Kirstin Arndt, Joachim Bandau, Erwin Bechtold, Allan McCollum, Andreas Exner, Andreas von Ow, Susanne Paesler, Janet Passehl, Martin Pfeifle, Charlotte Posenenske, Franziska Reinbothe, Michael Reiter, Gerwald Rockenschaub, Peter Roehr, Rob Scholte, David Semper, Sara Sizer, Herbert Warmuth, Anita Stöhr Weber, Martina Wolf

Kuratiert von Dr. Burkhard Brunn

Vernissage
Donnerstag, 3. November 2016, 19.00 Uhr

Ausstellung
4. November – 22. Dezember 2016

Ausgangspunkt für diese Ausstellung war das Werk Charlotte Posenenskes (1930 – 1985).
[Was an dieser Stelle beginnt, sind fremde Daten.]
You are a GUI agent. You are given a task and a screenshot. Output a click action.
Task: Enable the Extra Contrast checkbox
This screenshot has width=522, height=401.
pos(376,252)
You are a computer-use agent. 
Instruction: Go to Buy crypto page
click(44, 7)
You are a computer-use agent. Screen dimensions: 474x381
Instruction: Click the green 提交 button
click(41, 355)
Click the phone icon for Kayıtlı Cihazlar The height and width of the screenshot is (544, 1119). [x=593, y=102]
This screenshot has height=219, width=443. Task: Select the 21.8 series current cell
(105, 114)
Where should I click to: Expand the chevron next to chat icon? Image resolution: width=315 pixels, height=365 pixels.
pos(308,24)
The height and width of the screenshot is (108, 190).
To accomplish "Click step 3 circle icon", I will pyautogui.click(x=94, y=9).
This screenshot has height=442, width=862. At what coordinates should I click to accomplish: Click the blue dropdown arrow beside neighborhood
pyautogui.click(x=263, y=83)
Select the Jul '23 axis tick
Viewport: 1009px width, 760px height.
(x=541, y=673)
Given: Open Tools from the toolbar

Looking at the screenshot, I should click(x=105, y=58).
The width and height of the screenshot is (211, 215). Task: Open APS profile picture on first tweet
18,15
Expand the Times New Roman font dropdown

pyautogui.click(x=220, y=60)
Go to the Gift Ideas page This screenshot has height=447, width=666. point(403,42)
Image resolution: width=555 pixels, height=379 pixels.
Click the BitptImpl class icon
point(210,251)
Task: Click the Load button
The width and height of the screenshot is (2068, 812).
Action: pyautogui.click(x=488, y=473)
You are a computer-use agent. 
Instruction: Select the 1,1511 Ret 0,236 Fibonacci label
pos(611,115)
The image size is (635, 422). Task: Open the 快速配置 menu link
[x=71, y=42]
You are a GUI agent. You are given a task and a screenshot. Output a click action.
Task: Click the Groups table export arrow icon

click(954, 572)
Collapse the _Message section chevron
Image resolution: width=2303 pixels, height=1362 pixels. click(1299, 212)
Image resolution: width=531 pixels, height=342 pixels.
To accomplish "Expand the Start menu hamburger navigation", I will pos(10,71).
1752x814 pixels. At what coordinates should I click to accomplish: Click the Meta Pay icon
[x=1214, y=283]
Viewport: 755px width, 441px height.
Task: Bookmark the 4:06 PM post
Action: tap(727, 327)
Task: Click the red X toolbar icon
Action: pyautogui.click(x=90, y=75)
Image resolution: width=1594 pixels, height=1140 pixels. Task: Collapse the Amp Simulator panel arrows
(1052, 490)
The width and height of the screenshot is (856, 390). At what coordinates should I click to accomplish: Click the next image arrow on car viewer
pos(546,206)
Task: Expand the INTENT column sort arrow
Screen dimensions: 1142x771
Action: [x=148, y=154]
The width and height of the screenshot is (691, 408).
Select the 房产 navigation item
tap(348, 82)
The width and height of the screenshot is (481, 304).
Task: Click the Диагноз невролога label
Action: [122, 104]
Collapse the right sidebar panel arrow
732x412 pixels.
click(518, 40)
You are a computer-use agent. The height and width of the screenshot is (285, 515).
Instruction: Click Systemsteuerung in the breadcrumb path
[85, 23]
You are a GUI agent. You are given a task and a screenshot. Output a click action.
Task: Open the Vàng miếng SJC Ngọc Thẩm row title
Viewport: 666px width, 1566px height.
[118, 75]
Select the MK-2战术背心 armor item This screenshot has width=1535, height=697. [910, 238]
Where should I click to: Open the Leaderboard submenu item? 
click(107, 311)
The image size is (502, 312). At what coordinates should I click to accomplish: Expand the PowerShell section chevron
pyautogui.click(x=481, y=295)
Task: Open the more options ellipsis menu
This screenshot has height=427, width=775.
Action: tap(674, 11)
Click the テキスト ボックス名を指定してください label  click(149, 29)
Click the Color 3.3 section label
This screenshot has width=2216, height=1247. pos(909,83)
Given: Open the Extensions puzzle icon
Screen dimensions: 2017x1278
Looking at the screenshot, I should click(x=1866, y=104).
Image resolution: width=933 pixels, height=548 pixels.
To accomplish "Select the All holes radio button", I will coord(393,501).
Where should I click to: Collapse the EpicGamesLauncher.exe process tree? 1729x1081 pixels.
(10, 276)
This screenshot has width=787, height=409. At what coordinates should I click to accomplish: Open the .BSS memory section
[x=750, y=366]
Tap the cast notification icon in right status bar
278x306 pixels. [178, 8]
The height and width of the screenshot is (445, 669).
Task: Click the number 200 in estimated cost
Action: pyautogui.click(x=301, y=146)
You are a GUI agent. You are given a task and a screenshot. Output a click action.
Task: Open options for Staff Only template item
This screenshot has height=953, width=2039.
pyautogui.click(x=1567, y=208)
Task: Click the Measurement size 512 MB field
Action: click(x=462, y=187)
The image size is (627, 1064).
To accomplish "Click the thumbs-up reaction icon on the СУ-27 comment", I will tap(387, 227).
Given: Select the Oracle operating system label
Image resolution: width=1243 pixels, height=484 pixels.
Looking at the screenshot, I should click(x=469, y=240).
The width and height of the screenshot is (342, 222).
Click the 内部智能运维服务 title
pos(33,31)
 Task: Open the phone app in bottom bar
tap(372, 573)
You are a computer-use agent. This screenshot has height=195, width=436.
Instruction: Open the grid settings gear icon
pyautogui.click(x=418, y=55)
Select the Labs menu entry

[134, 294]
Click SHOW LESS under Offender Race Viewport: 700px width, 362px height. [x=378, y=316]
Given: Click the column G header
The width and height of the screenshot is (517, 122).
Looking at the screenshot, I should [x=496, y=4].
In nur etwa zehn Jahren entwickelte sie in den 1960er Jahren ihr konzeptuelles und performatives Werk, bevor sie 1968 beschloss, die künstlerische Arbeit aufzugeben. Sie glaubte nicht mehr, eine Veränderung gesellschaftlicher Verhältnisse mittels Kunst erreichen zu können.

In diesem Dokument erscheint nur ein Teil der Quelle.